Background:

Malnutrition affects up to 30% of inpatients, but is rarely diagnosed. This leads to under-treatment and poor patient outcomes including: infections, pressure ulcers, and poor wound healing. In the MS-DRG system, malnutrition is considered either a major complication/comorbidity (MCC) or a complication/comorbidity (CC), depending on specificity and severity. Therefore, missed diagnoses significantly impact patient case severity and reimbursement. Screening criteria from the Academy of Nutrition and Dietetics and American Society for Parenteral and Enteral Nutrition (AND/ASPEN) can accurately identify patients with moderate and severe protein-calorie malnutrition.

 Purpose:

  1. To increase the frequency with which inpatients with positive malnutrition screenings receive malnutrition diagnoses.

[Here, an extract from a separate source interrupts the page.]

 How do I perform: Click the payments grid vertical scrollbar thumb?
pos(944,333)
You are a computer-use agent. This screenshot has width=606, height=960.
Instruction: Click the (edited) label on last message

  2. To increase the frequency with which coded malnutrition diagnoses are concordant with the dietitian malnutrition screening.

Description:

Our institution created a team to improve diagnosis of inpatient malnutrition, led by a registered dietitian, and including dietitians, hospitalists, nurses, documentation improvement specialists, and information technology analysts. A successful dietitian malnutrition screening project had already been completed and focused on implementing a malnutrition screening process to be completed by dietitians. The team identified opportunities for improvement, including: resident and attending physician education on malnutrition screening and diagnosis; communication of positive screens between dietitian and physician; physician documentation of coding terminology; and improved queries from clinical documentation staff. The team then performed multiple Plan-Do-Study-Act (PDSA) cycles to address these areas. These cycles included creating educational materials, creating a physician note template tying the dietitian’s screening to the concordant diagnosis language, and having dietitians update patient problem lists and add attendings as co-signers to their notes. An automated report of patients with positive screens was distributed at a pre-existing twice-weekly coding “huddle,” which includes clinical documentation improvement specialists, attendings, and residents. Preliminary data shows that immediately prior to implementation of the automated report, 49.5% of medicine inpatients with positive dietitian malnutrition assessments had concordant ICD diagnoses, which improved to 70.5% post-implementation (p = 0.012, 95% CI for the difference 6.49 – 35.51).

Conclusions:

Malnutrition is a common and often undiagnosed co-morbidity in the inpatient population. We have shown that an interdisciplinary approach to improve the recognition and communication of malnutrition can have a significant impact on the rates of diagnosis. We believe that this will lead to improved treatment, patient outcomes, and hospital quality metrics.